I thought up a few use cases where this technology can be used, but I’m sure there are others:
Multi-Lingual Media
Currently, the only artists who can have hits in multiple languages are the ones who are bilingual. For exmample, Shakira has version of “Hips Don’t Lie” in Spanish and English because she knows both.
But if I was an American artist who wanted greater reach in Japan, I could have a voice double singing with Japanese lyrics to one of my songs, then clone my voice into the Japanese track. It would then sound like I’m singing in Japanese. If artists can reach more fans, that’s probably a positive for them. Music is universal, and artists like Bad Bunny are proving that you don’t need to speak a language to be popular to the native speakers, but it certainly helps if you understand what the person is actually singing about.
Enhanced Accessibility
I’ve been making more YouTube videos lately, and when I do, I always try to make them accessible by adding captions. This helps people who have hearing disabilities enjoy my videos. I usually only caption in English, but those captions can then be auto-translated by Google, which also expands my viewership to people who don’t speak English.
To make my videos even more accessible, I could translate the captions, then produce audio using TTS. This would result in a voice that is speaking the captions of my video in the other langauge. Finally, I can apply my voice clone to the TTS audio to make it sound like I’m speaking the other language. I tried this in my voice clone video, but I had to slow down the actual video because I talk fast, and I guess German just uses more/longer words.
Voice Clone Collabs
Right now these voice clone AI covers are just working in some murky legal territory, because it’s a bunch of enthusiasts having fun and creating things. At some point, the ones who are good at this will probably end up collaborating with artists to make music together. Not all artists will do this, but Grimes has already stated that she’ll split earnings if anyone uses her voice.
Selling Voice Rights
Bob Dylan recently sold his entire music catalog for a pretty big sum. As artists are getting older and ready to retire, I could see them offering rights to use their voice as well. I mean, if they’re not going to use it, they might as well let someone else! Imagine how much the rights to use Michael Jackson’s voice would be worth. Especially in the right hands and with a professional producer. I’m not saying that I’d rather listen to AI MJ than a real person at this point, but there’s probably going to be a market for it, whether most people want it or not.
The Dark Side of Cloning
Unfortunately, not all use cases for voice cloning technology are positive or legal. Scammers have used voice cloning to convince parents that their teens were kidnapped, and others have sold fake “leaked” tracks by famous artists to collectors.

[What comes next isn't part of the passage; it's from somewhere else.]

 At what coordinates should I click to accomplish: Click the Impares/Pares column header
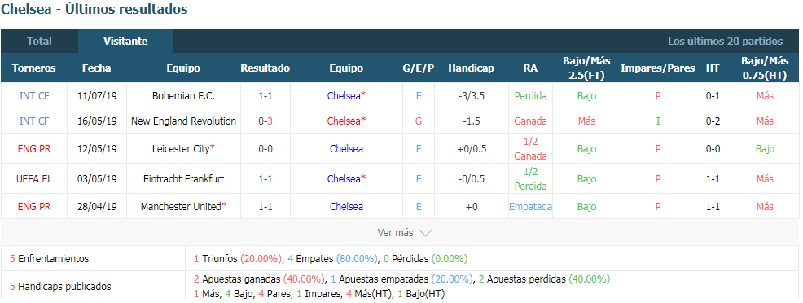tap(657, 68)
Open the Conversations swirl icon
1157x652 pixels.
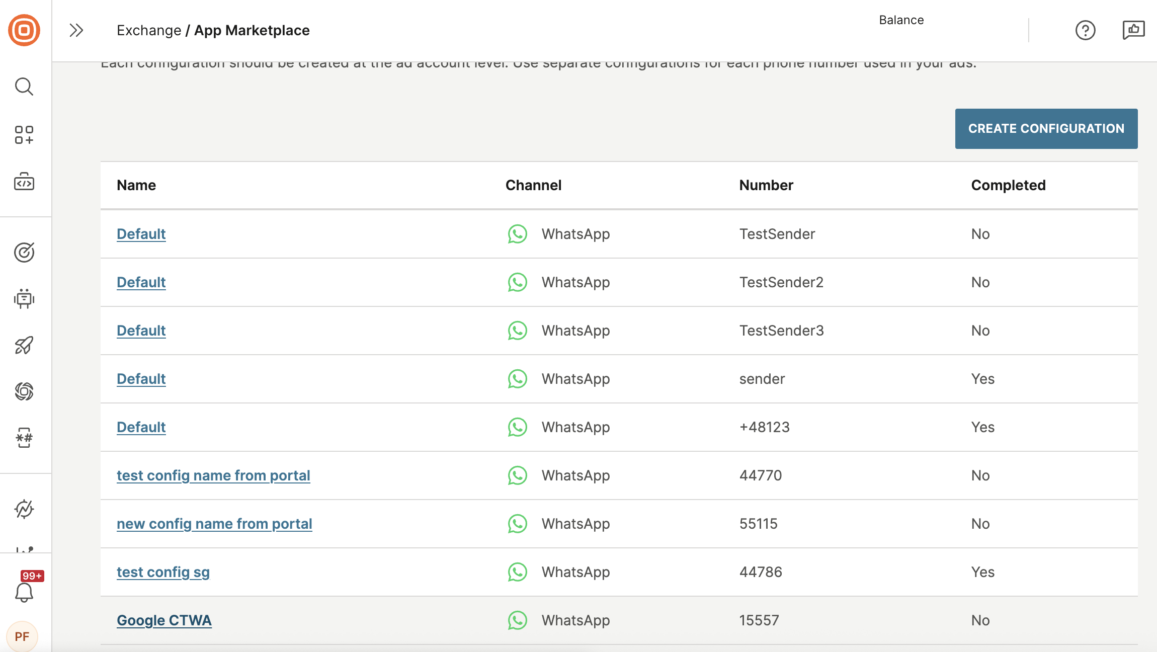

For some reason my bank wants “voice authorization” to be a thing, even though it’s the stupidest, insecure thing I could imagine. As if someone couldn’t get a recording of my voice. Now they could actually clone it.
I’m sure there’s plenty of other bad things you can do with voice cloning, just like with image generation, and tools like Photoshop. A tool is just a tool, and people will use them for good stuff and bad stuff.
Final Thoughts
It was really fun to explore the possibilities of voice cloning, and it’s just another tool to think about as generative AI tools become more popular in different aspects of our lives. Not only do we have text generation and image generation, we also have speech, both from text to speech systems as well as these new speech to speech systems.
I’ve also been interested in text to music generation, like the one from Google that was made available recently, called MusicLM. I might try using that to make something new as well.
In the meantime, it’s taking a lot of effort just to stay on top of all these things!